## Exercise task
Reproduce the part that opens with the line containing "This screenshot has width=1456, height=819." and closes with the line containing "click(x=1183, y=118)", substituting "overflow menu" for "three-dots menu" and leaving everything else unchanged.

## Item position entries
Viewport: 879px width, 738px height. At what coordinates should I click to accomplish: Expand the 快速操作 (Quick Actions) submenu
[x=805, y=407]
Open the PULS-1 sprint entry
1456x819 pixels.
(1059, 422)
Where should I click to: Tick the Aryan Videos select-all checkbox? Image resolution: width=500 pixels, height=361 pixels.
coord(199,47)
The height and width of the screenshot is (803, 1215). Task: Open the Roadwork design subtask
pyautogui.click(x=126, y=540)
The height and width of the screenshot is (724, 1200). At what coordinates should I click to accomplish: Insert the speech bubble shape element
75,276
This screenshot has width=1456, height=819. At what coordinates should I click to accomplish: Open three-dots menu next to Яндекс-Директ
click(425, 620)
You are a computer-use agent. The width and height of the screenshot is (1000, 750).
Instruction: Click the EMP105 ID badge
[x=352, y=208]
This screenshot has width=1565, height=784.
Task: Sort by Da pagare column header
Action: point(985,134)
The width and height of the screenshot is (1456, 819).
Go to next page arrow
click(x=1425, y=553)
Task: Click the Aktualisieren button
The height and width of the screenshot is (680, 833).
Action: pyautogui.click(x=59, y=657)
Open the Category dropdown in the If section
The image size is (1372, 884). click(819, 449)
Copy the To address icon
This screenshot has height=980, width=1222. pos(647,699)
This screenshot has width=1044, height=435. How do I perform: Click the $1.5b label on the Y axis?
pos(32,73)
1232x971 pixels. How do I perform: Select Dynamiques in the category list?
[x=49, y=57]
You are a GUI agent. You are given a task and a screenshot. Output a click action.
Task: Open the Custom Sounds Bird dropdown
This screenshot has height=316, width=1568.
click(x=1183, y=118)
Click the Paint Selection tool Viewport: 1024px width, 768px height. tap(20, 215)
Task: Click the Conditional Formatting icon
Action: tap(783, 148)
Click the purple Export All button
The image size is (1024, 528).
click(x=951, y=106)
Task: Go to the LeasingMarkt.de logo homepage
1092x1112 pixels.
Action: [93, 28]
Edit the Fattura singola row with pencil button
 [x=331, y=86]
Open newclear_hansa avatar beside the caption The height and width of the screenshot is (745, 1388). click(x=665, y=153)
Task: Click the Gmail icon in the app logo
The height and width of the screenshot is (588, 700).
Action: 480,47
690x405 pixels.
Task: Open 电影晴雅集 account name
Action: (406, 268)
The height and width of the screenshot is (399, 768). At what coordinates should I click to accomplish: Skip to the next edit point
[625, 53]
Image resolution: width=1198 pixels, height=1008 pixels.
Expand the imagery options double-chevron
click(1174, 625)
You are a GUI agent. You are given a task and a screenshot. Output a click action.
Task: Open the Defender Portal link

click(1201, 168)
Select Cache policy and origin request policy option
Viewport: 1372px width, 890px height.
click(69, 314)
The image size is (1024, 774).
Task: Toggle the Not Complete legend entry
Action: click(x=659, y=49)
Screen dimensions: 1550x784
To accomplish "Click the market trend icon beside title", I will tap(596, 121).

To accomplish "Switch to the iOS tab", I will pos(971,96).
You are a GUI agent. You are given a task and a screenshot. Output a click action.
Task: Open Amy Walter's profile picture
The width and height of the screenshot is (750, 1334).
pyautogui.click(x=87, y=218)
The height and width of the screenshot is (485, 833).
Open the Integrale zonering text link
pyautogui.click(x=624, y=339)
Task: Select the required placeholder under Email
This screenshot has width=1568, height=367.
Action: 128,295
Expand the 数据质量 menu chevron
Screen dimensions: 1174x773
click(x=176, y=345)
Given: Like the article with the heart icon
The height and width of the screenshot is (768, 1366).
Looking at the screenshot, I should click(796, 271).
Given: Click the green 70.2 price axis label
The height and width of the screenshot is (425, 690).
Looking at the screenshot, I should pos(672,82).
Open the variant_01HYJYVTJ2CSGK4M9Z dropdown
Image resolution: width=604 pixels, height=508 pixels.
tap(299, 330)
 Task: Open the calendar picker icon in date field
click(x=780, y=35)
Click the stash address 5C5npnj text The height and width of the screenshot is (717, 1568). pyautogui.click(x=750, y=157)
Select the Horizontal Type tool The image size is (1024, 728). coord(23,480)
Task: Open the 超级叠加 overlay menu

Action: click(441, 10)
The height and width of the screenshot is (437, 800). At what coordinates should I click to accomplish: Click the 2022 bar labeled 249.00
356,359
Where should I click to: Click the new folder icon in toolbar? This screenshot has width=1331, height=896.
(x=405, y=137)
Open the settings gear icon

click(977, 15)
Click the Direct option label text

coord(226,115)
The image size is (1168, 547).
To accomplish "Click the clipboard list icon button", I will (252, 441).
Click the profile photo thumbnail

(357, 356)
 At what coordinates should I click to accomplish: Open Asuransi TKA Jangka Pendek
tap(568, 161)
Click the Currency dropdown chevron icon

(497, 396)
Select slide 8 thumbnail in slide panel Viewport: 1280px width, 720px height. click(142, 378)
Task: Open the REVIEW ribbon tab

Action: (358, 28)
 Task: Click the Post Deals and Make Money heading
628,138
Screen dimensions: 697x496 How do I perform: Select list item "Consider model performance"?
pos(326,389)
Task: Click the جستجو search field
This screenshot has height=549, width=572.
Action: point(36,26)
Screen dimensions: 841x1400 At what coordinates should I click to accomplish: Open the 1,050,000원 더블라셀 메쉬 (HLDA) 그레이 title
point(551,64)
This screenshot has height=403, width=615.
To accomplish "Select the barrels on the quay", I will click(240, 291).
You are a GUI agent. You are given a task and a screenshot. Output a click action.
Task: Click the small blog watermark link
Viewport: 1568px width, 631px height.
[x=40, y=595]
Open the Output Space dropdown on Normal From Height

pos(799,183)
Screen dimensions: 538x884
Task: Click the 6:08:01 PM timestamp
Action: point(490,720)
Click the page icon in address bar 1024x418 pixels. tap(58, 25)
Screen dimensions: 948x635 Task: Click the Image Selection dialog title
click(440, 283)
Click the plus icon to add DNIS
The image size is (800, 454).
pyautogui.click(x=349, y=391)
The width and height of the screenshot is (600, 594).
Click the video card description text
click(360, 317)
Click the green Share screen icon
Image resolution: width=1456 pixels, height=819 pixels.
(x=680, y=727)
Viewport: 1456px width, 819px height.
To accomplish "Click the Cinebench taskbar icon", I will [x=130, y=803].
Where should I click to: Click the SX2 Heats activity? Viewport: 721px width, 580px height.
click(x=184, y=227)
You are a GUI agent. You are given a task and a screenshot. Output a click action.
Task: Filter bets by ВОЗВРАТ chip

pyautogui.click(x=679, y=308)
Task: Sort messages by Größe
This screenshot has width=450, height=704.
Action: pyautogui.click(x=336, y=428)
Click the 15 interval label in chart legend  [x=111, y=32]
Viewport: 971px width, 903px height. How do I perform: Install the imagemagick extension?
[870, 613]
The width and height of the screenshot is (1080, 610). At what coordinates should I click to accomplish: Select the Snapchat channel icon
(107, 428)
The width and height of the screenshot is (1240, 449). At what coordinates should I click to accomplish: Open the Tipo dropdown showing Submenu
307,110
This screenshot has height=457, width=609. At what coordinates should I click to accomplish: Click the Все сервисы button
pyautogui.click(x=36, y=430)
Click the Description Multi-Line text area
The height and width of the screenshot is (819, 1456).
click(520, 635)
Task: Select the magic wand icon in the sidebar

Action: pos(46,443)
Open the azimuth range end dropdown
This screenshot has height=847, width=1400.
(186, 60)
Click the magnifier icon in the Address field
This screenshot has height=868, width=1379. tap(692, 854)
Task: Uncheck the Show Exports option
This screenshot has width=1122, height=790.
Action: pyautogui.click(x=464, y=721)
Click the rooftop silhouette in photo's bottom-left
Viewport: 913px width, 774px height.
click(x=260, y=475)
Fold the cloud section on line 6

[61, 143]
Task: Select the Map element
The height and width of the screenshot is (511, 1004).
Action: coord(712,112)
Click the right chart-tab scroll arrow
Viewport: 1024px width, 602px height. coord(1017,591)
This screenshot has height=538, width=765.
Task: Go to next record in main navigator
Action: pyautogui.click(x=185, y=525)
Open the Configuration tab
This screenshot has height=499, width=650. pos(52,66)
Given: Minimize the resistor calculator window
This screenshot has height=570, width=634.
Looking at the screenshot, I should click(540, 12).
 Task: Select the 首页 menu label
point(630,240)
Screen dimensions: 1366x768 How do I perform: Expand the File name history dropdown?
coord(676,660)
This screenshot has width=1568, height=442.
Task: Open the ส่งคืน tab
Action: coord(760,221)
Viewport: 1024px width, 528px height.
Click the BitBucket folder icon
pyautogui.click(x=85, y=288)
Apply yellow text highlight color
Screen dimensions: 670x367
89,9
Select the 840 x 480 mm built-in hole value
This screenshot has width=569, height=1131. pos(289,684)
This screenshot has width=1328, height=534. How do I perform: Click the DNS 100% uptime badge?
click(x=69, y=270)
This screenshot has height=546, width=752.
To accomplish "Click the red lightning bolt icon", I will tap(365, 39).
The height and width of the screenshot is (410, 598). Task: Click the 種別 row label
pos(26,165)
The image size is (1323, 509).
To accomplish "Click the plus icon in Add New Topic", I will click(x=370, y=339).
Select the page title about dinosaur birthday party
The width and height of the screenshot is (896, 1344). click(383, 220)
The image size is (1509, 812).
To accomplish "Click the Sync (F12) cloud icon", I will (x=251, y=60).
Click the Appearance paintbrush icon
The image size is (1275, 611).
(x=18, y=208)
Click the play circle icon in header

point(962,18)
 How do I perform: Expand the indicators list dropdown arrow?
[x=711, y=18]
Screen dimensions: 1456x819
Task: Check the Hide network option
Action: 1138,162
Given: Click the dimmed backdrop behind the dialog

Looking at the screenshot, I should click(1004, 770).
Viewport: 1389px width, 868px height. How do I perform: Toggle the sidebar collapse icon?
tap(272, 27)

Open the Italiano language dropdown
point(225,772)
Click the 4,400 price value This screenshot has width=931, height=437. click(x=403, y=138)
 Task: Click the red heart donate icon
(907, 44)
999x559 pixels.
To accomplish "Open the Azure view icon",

## Output below
This screenshot has width=1456, height=819. At what coordinates should I click to accomplish: Open overflow menu next to Яндекс-Директ
click(425, 620)
You are a computer-use agent. The width and height of the screenshot is (1000, 750).
Instruction: Click the EMP105 ID badge
[x=352, y=208]
This screenshot has width=1565, height=784.
Task: Sort by Da pagare column header
Action: point(985,134)
The width and height of the screenshot is (1456, 819).
Go to next page arrow
click(x=1425, y=553)
Task: Click the Aktualisieren button
The height and width of the screenshot is (680, 833).
Action: pyautogui.click(x=59, y=657)
Open the Category dropdown in the If section
The image size is (1372, 884). click(819, 449)
Copy the To address icon
This screenshot has height=980, width=1222. pos(647,699)
This screenshot has width=1044, height=435. How do I perform: Click the $1.5b label on the Y axis?
pos(32,73)
1232x971 pixels. How do I perform: Select Dynamiques in the category list?
[x=49, y=57]
You are a GUI agent. You are given a task and a screenshot. Output a click action.
Task: Open the Custom Sounds Bird dropdown
This screenshot has height=316, width=1568.
click(x=1183, y=118)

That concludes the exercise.